Write every line below out again, exactly as given, but leave out the pictures.

Data for review:
##############################

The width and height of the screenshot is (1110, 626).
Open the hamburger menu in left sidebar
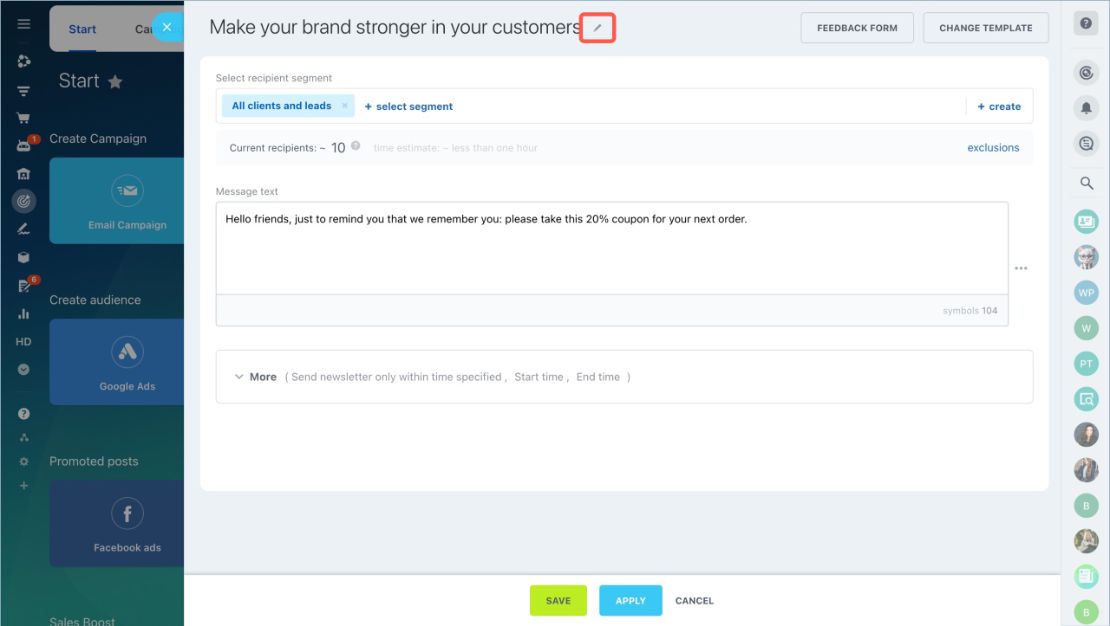coord(23,24)
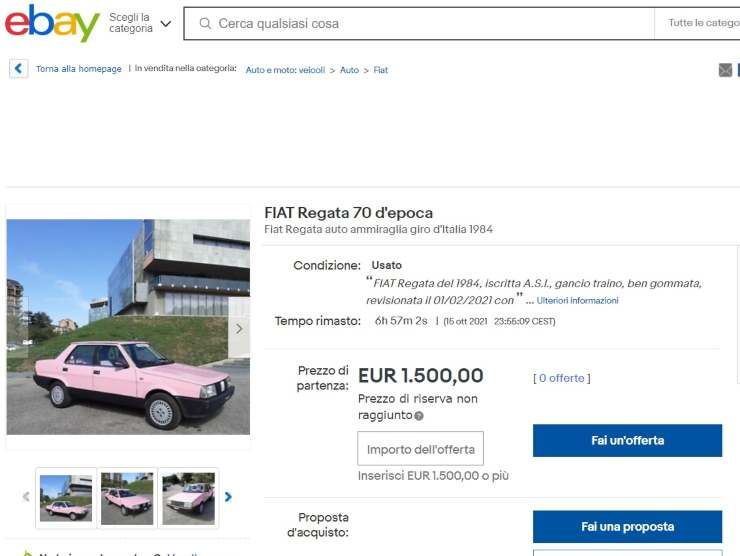The width and height of the screenshot is (740, 556).
Task: Click the Fai una proposta button
Action: click(x=627, y=527)
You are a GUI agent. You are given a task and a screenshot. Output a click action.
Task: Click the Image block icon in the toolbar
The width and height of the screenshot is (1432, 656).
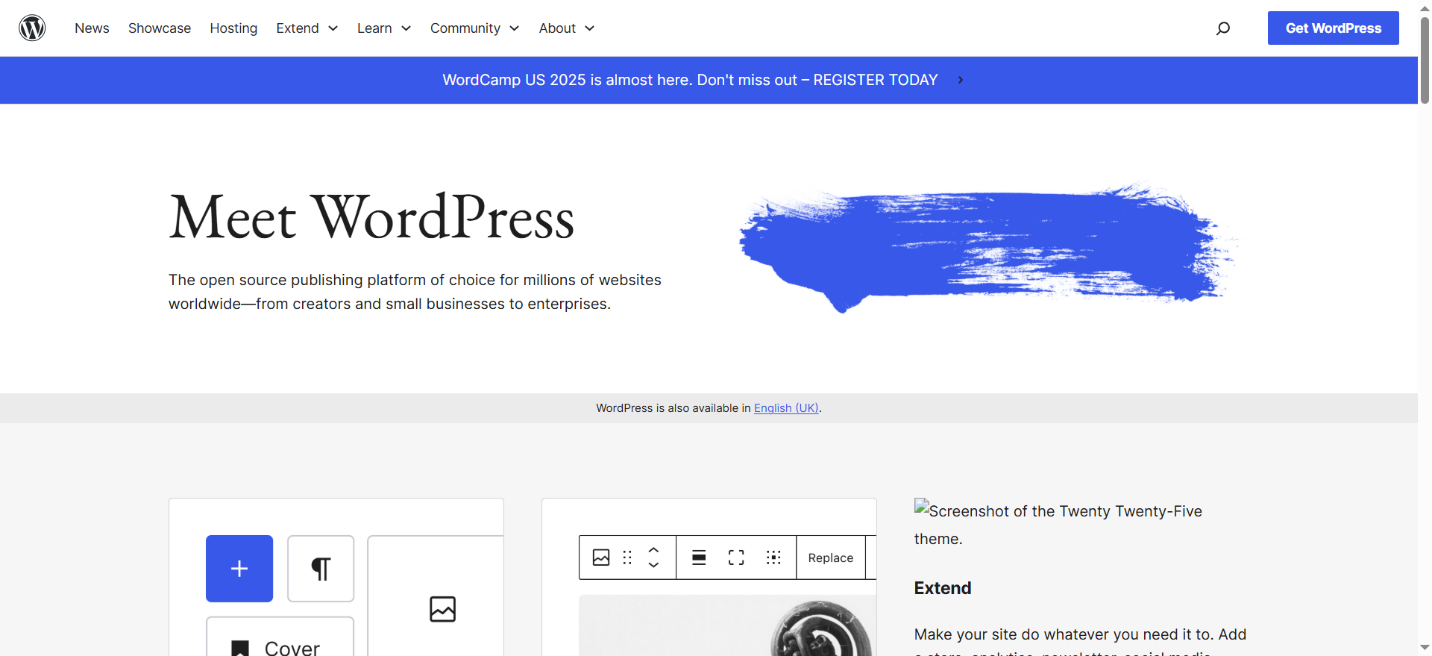(601, 557)
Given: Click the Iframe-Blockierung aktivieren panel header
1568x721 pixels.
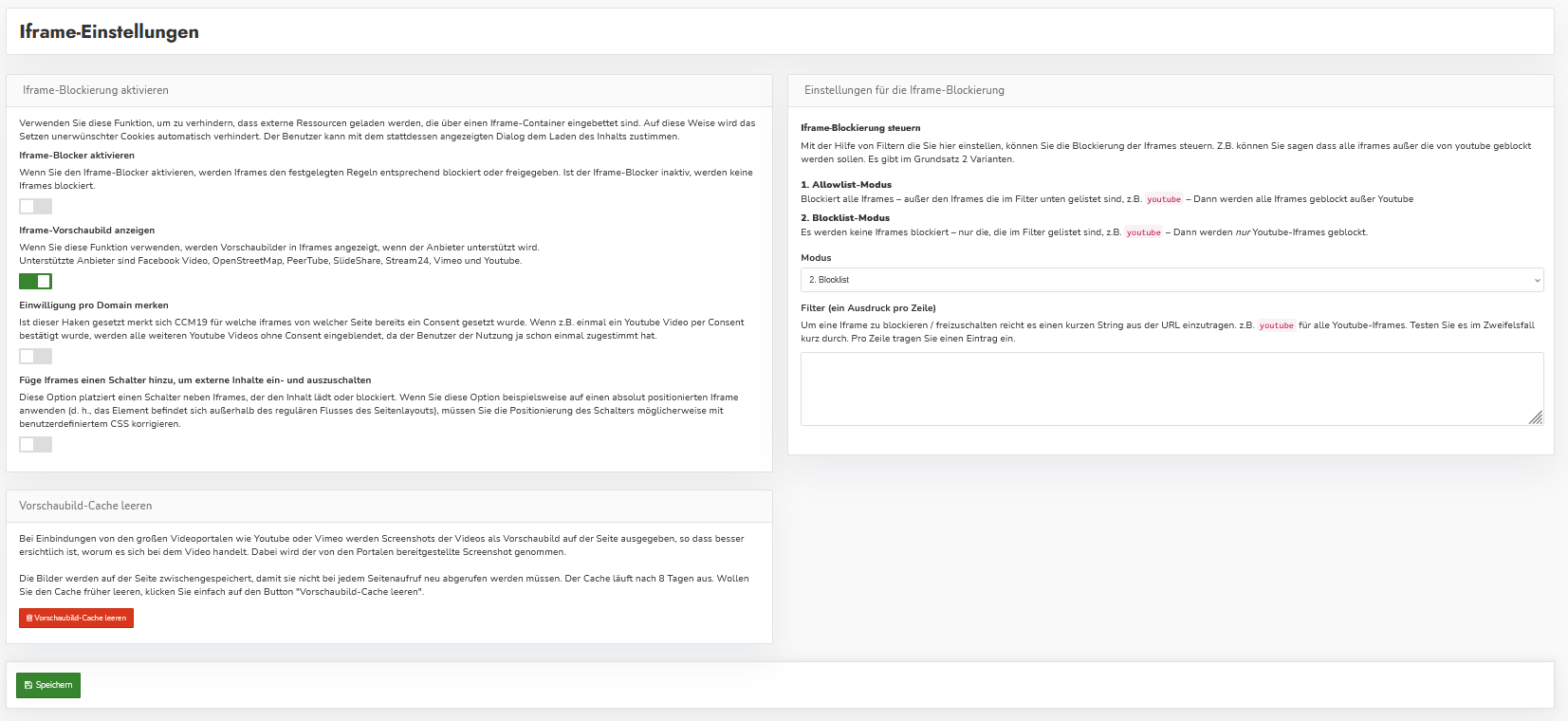Looking at the screenshot, I should tap(96, 90).
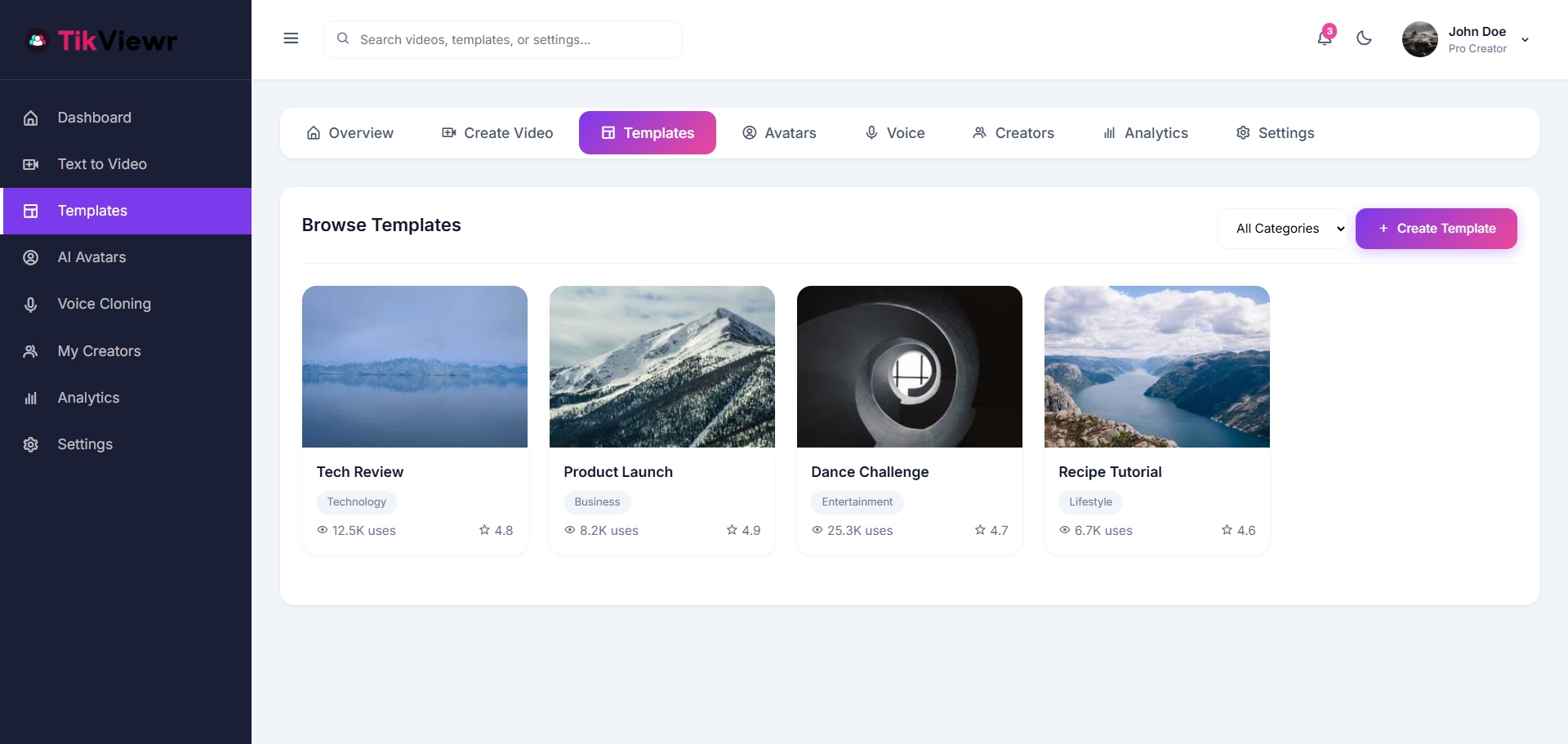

##############################

Problem solution:
The width and height of the screenshot is (1110, 626).
Open the hamburger menu in left sidebar
coord(23,24)
The width and height of the screenshot is (740, 556).
Task: Click the Fai una proposta button
Action: click(x=627, y=527)
You are a GUI agent. You are given a task and a screenshot. Output a click action.
Task: Click the Image block icon in the toolbar
The width and height of the screenshot is (1432, 656).
(601, 557)
Given: Click the Iframe-Blockierung aktivieren panel header
1568x721 pixels.
Looking at the screenshot, I should tap(96, 90).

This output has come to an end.